How many sides should a story view a conflict from?
I’ve just finished reading one that takes a challenge as simple as winning freedom, and spins out a whole set of different viewpoints—Between Two Thorns by British Fantasy Society Award winner Emma Newman. The book’s had me scratching my head a couple of times, about what it takes to make a single conflict feel like a larger, perilous society.
It starts with a fine hook: a woman in hiding from her family, whose knows her escape is over at just the sight of their fairie patron. When the creature casually mentions that Cathy will have only a few days to impress him or he’ll pull that independent spark out of her head, we know how high the stakes can get.

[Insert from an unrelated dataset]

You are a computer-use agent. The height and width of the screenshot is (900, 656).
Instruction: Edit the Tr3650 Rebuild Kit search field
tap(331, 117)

Then there’s the rest of the ancient families, humans that live between worlds on the whim of those fae. Cathy’s family can’t understand why anyone would want to leave, and they’d beat her if it didn’t leave so many marks before the next ball; her arranged fiance Will seems nice enough but can’t wrap his head around it either. And then there’s the sorcerous Arbiter who’s investigating other mischief the fae-touched have inflicted on us mundanes, and the poor computer programmer who’d be a witness to it if his memory hadn’t been wiped.

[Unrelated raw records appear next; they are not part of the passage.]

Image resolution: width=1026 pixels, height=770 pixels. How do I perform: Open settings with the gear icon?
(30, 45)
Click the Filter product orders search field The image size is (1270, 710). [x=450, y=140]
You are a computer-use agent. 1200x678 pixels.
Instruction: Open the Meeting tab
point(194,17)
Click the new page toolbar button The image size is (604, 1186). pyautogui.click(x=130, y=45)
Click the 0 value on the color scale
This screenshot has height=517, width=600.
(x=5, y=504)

All those views do give the story the full sense of being a true hidden world. And Cathy stays an appealing main heroine, trying to save the human boyfriend she stayed too long with, and only sometimes swallowing her regret at all she’s pulled back into. And she plays Mass Effect (would Dragon Age hit too close to home, even though the elves are refugees there?).

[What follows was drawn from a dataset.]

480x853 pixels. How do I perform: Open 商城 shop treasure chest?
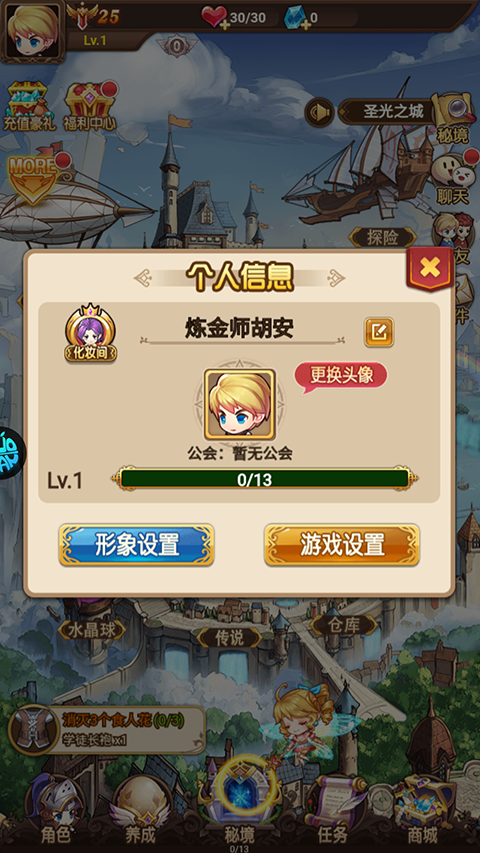tap(423, 811)
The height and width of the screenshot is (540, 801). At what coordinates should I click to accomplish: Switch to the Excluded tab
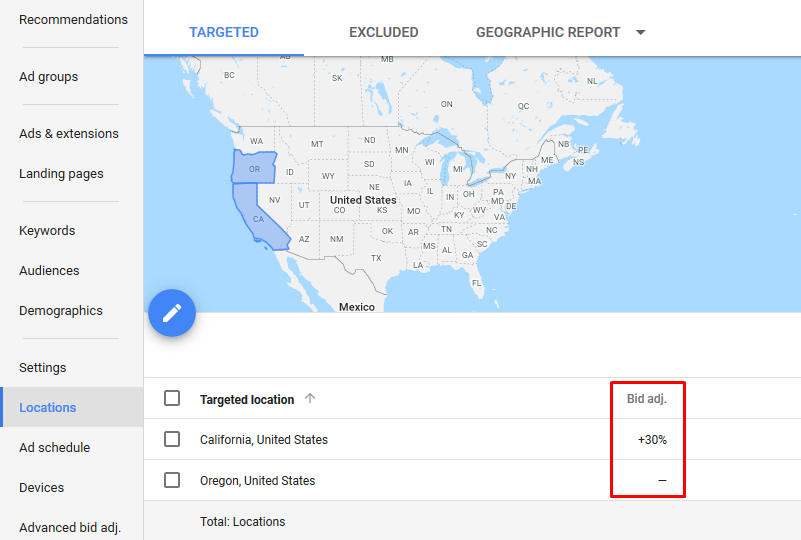[384, 32]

And you have to love the world-building in just family names like “Gallica-Rosa” and “Alba-Rosa.” Their fae patron herself is the timeless Lady Rose, but the family keeps the older phrasing “Rosa” and what seems to be the family’s French-based and English-based branches. Elegant.
I have to say there’s one thing I would have liked more of: more sense of the good side, or at least the appeal, of life in the Nether. On the one hand their schemes mean a polite enslavement for Cathy, and murder for some mundanes in their way. But what’s placed beside that is most likely to be only patriarchs and petty sisters sniffing at anything that reduces their social standing—with less sense of what that actually means to them. An Anne Rice would have made these nobles conflicted, compelling figures that are just as dangerous; a Seanan McGuire would have given us moments of the sheer glittery joy of fae-charmed Society that make us all the more leery of its seduction.
Of course to Cathy, all it is is a prison. Will and some of the other nobles do show some kindness to each other, and even to her, but it would be nice to get a more revealing reaction than “you embarrassed us” from someone. What’s behind those barbs that makes people cluster press up against them?
It’s a constant question for any writer: how much to stick to a single viewpoint and the threat to that, and how much more of the world around that peril show—and how to do that larger canvas justice.
So I wonder what I’ll find in the next Split Worlds books.